Shareholders of Apple Reject Proposal for Transparency Report on AI
Shareholders of Apple Inc. have declined a request from labor groups for a report on artificial intelligence transparency, which would have investigated the ethical use of the technology by the company.
A proposal by the AFL-CIO Equity Index Funds was rejected in a preliminary vote at Apple’s annual meeting on Wednesday. Shareholders also rejected measures on equal employment policies, civil liberties, racial and gender pay gaps, and human rights. They approved the board’s agenda and the company’s management compensation plan.
The AI proposal called on Apple to disclose the ethical guidelines it follows when adopting the technology. Artificial intelligence raises “a number of social policy issues,” according to a statement supporting the measure. This includes whether it could lead to biased decisions against employees or violate customer privacy. The statement also warned about the threat of redundancies due to automation.
The AFL-CIO’s investment arm is also pushing other tech and media companies, including Walt Disney Co., Netflix Inc. and Warner Bros. Discovery Inc.
The proposal was read by Apple retail employee Michael Forsythe, who said his colleagues were concerned about the company’s expansion into artificial intelligence. Forsythe helped start unionization at an Apple store in Oklahoma City.

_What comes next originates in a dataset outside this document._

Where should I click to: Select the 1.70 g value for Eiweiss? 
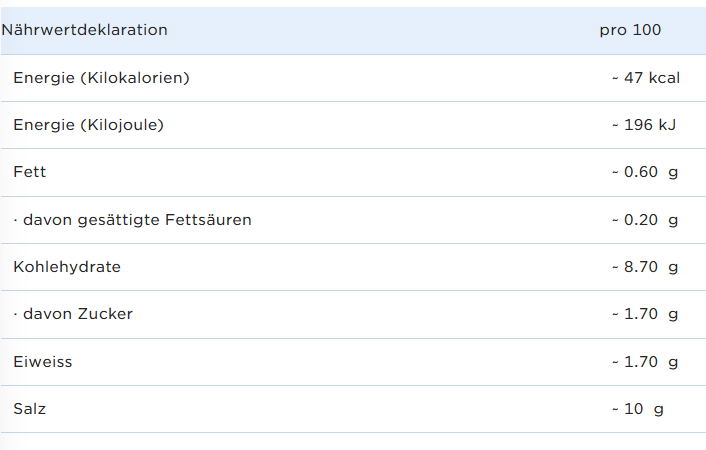(x=645, y=362)
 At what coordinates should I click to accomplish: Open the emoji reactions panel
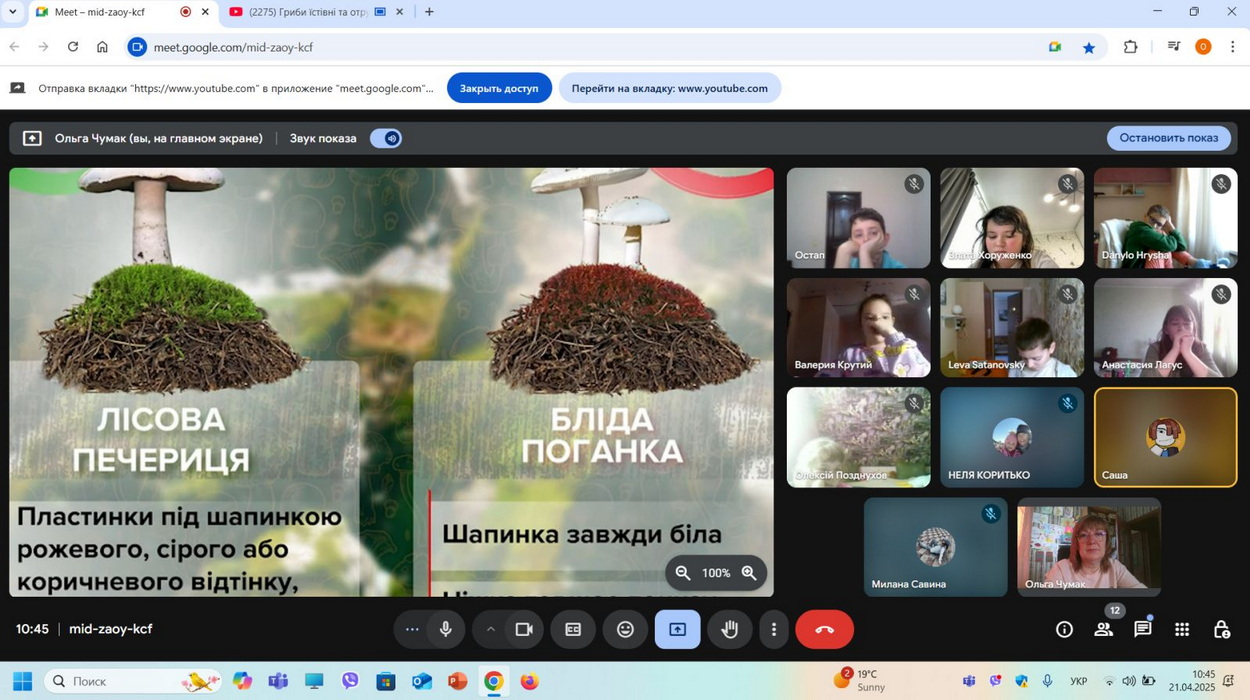(x=625, y=629)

Apple has been less open than its tech peers about its plans for generative artificial intelligence — behind chatbots like ChatGPT — but has promised to discuss its plans later this year. That presentation could come as soon as June, when the company holds its annual developer conference.
Behind the scenes, Apple has been racing to weave generative AI into its software. Craig Federighi, vice president of software engineering, has told his teams to develop as many new AI features as possible for this year’s operating system updates.
CEO Tim Cook’s salary has been a flashpoint in recent years, with his annual compensation approaching $100 million. But in 2023, it fell 36 percent to $63.2 million — largely due to smaller stock awards. His salary is still $3 million. Cook’s target stock award for 2024 is $50 million of the $40 million target.
Apple announced last month that two longtime executives were not running for office at the meeting because they reached the age limit of 75: Al Gore, a former U.S. vice president, and James Bell, a former Boeing Co. executive. Still, fellow director Ronald Sugar isn’t leaving, even though he turns 76 later this year. Cook opened the meeting by thanking Gore and Bell.
Apple said Sugar will remain “considered due to recent significant changes in board composition and the value of retaining executives who have gained deep insights into the company during their tenure.”
Former Aerospace Corp. CEO Wanda Austin joins the board. He has long been a supporter of U.S. space exploration — an area that has so far not been Apple’s main focus.